Set the pictures aside and set down only the lines from the line holding "Image resolution: width=598" through the end of the entries below, ends included.

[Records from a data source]
------------------------

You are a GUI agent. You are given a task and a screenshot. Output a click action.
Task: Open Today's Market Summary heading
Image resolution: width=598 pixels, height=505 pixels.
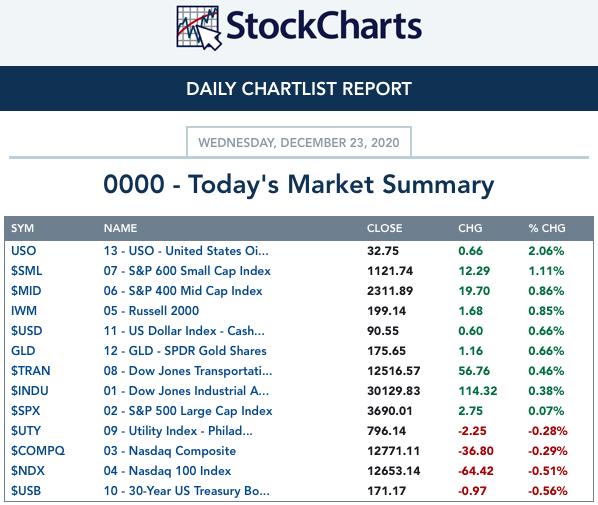click(299, 185)
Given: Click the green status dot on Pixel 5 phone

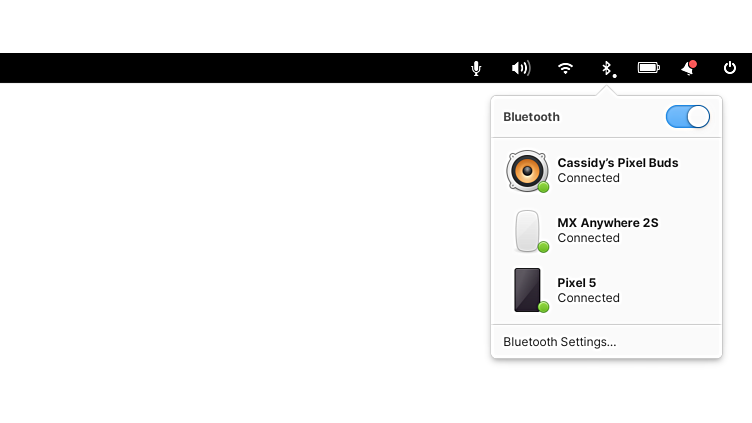Looking at the screenshot, I should pos(543,307).
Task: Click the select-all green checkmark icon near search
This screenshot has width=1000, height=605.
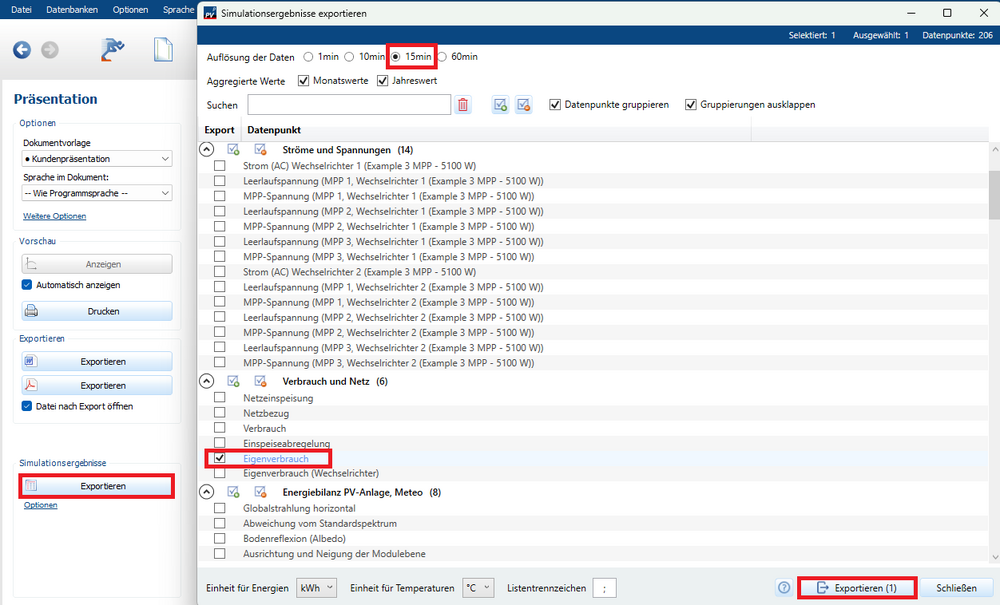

------------------------

» ANSWER BOX
Image resolution: width=598 pixels, height=505 pixels.
click(299, 185)
Given: Click the green status dot on Pixel 5 phone

Looking at the screenshot, I should pos(543,307).
Task: Click the select-all green checkmark icon near search
This screenshot has width=1000, height=605.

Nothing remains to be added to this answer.